TASK STATEMENT:
Print the data that follows, exactly and completely.

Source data

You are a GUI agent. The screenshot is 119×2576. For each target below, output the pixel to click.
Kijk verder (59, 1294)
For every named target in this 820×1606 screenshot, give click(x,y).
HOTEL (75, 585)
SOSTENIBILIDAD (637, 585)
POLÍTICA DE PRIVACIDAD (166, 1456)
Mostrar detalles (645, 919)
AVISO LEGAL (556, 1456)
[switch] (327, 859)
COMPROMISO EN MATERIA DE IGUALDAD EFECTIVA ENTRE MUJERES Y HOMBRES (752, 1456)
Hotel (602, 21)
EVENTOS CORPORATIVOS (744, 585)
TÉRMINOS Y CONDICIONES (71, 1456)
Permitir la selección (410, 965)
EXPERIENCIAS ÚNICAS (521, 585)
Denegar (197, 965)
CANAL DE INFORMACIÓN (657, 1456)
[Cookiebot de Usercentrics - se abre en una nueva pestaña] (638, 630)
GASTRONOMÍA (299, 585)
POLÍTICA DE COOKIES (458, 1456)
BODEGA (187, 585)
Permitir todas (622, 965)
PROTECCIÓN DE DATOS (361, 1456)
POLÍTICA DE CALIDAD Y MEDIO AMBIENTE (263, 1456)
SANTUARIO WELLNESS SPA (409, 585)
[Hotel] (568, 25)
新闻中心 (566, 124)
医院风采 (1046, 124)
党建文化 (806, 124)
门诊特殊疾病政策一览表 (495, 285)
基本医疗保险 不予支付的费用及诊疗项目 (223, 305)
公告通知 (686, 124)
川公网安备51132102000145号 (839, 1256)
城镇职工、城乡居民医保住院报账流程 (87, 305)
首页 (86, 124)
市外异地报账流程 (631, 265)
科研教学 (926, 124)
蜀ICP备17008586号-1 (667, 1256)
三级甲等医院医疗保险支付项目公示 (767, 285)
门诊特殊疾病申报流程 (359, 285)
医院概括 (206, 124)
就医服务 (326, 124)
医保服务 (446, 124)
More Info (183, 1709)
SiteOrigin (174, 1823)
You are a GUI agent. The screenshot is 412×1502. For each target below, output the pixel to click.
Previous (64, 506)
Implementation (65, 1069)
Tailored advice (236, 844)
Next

TASK SOLUTION:
You are a GUI agent. The screenshot is 119×2576. For each target below, output the pixel to click.
Kijk verder (59, 1294)
For every named target in this 820×1606 screenshot, give click(x,y).
HOTEL (75, 585)
SOSTENIBILIDAD (637, 585)
POLÍTICA DE PRIVACIDAD (166, 1456)
Mostrar detalles (645, 919)
AVISO LEGAL (556, 1456)
[switch] (327, 859)
COMPROMISO EN MATERIA DE IGUALDAD EFECTIVA ENTRE MUJERES Y HOMBRES (752, 1456)
Hotel (602, 21)
EVENTOS CORPORATIVOS (744, 585)
TÉRMINOS Y CONDICIONES (71, 1456)
Permitir la selección (410, 965)
EXPERIENCIAS ÚNICAS (521, 585)
Denegar (197, 965)
CANAL DE INFORMACIÓN (657, 1456)
[Cookiebot de Usercentrics - se abre en una nueva pestaña] (638, 630)
GASTRONOMÍA (299, 585)
POLÍTICA DE COOKIES (458, 1456)
BODEGA (187, 585)
Permitir todas (622, 965)
PROTECCIÓN DE DATOS (361, 1456)
POLÍTICA DE CALIDAD Y MEDIO AMBIENTE (263, 1456)
SANTUARIO WELLNESS SPA (409, 585)
[Hotel] (568, 25)
新闻中心 (566, 124)
医院风采 (1046, 124)
党建文化 (806, 124)
门诊特殊疾病政策一览表 (495, 285)
基本医疗保险 不予支付的费用及诊疗项目 (223, 305)
公告通知 (686, 124)
川公网安备51132102000145号 (839, 1256)
城镇职工、城乡居民医保住院报账流程 (87, 305)
首页 (86, 124)
市外异地报账流程 (631, 265)
科研教学 (926, 124)
蜀ICP备17008586号-1 (667, 1256)
三级甲等医院医疗保险支付项目公示 (767, 285)
门诊特殊疾病申报流程 (359, 285)
医院概括 (206, 124)
就医服务 (326, 124)
医保服务 (446, 124)
More Info (183, 1709)
SiteOrigin (174, 1823)
You are a GUI agent. The screenshot is 412×1502. For each target below, output the pixel to click.
Previous (64, 506)
Implementation (65, 1069)
Tailored advice (236, 844)
Next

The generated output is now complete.